Hurdle Gully Lucerne's Scott Dowling, a proud member of Monto Growers' Group said the 200 acres of sorghum he planted in the summer was not especially high yielding, as the birds had their way with the grain.

However, those birds also provided him an opportunity he was able to capitalise on.

Mr Dowling, acting on a hunch hay prices would remain high due to the dire drought conditions in New South Wales, forewent his chance of a winter crop on that 200 acres by allowing the sorghum grain the birds dropped to grow again, which he then harvested for hay.

It was "two bites of the cherry in one season,” Mr Dowling said.

"That certainly helped the coffers.”

Mr Dowling said the New South Wales market was keeping him "very busy”.

Previously, it was western Queensland, but they have had a slightly better season, he said.

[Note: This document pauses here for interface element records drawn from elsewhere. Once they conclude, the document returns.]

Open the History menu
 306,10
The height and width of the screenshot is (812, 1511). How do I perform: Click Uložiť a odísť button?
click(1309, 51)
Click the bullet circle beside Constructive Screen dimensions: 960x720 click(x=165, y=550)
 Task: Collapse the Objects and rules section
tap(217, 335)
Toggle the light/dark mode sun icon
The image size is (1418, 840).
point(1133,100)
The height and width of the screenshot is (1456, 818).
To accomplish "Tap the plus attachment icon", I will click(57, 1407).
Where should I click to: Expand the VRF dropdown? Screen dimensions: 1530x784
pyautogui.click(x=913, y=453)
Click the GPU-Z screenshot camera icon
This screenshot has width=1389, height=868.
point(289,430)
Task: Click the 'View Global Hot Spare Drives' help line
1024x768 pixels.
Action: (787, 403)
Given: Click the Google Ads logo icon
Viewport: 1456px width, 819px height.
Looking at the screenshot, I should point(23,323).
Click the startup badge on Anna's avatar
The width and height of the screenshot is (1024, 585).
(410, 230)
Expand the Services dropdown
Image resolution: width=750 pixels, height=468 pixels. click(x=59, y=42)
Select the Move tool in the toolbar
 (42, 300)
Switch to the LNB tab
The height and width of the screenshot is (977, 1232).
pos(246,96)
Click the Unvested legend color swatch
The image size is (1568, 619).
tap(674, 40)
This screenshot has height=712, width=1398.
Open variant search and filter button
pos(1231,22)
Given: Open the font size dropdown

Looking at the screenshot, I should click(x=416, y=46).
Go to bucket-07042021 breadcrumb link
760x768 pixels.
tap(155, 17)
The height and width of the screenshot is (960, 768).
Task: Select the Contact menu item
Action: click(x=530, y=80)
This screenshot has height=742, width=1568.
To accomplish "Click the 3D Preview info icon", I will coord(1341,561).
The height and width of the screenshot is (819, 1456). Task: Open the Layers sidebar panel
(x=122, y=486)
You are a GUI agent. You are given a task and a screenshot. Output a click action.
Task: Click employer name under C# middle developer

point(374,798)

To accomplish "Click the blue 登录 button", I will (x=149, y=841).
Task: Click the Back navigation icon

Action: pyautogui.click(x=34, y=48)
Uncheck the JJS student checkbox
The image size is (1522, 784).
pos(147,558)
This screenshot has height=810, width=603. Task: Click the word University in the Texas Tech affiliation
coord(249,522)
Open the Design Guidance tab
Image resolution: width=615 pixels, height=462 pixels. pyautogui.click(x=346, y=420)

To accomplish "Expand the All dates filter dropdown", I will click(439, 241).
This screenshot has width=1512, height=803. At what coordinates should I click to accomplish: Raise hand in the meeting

Hurdle Gully Lucerne's Scott Dowling at his Monto property.
Hurdle Gully Lucerne's Scott Dowling at his Monto property. Alex Treacy

Mr Dowling said there had never been a better time to be a Monto grower thanks to Cania Dam, constructed in 1982, which currently sits at 68.9 per cent capacity.

He said people thought Cania Dam was a mistake, as for much of its first 30 years of existence it remained barren, but then in 2011, it "filled overnight”, and Monto has been laughing ever since.

"Having that security of water is really important because customers know you're going to be able to supply them,” Mr Dowling said.

However, Mr Dowling said North Burnett agriculture was being held back by the conditions of its roads.

Road trains, he said, can currently only travel as far as Biloela, meaning his northern competitors are favoured first because more of their product can be transported at once, reducing costs.

Mr Dowling said the benefits of infrastructure which could accommodate road trains would also be felt by businesses such as the local piggeries, which need to truck grain in.